EXERCISE OBJECTIVE: Your reply should be a faithful copy of the records below, free of pictures.

########################################

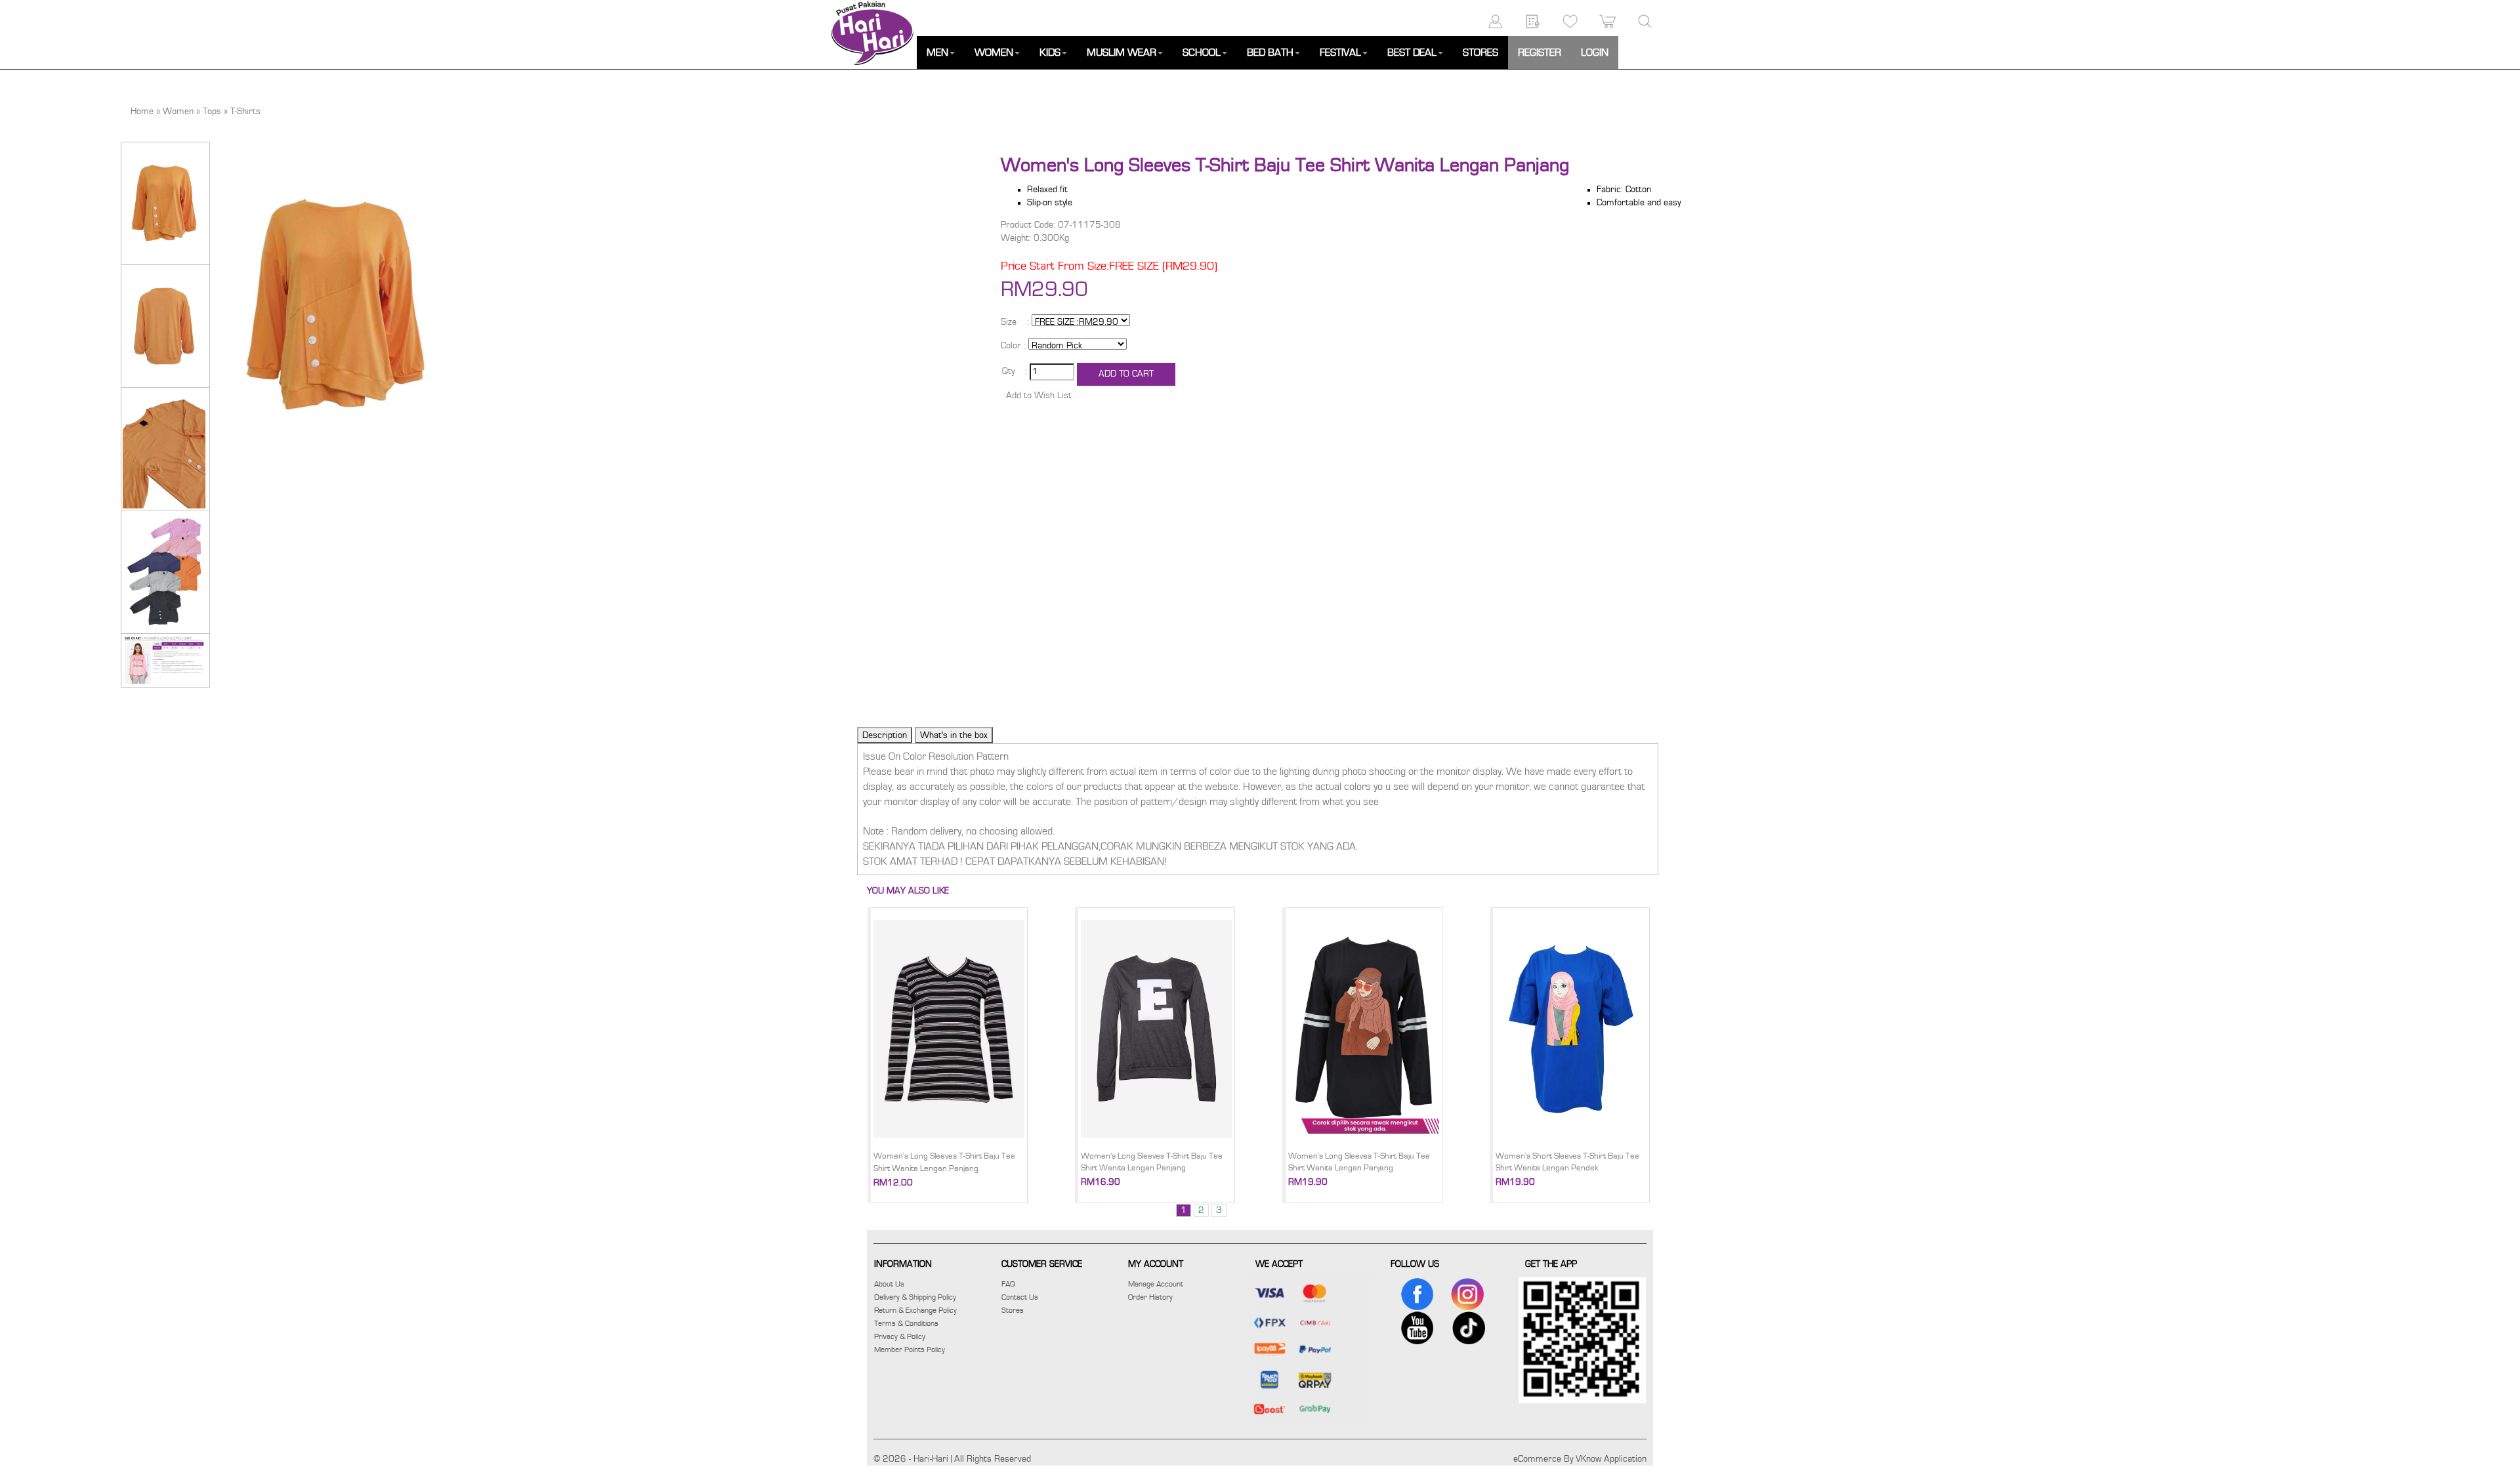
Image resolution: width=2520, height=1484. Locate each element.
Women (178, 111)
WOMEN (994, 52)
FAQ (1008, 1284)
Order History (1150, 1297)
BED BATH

########################################

RESULT:
Image resolution: width=2520, height=1484. Locate each element.
Women (178, 111)
WOMEN (994, 52)
FAQ (1008, 1284)
Order History (1150, 1297)
BED BATH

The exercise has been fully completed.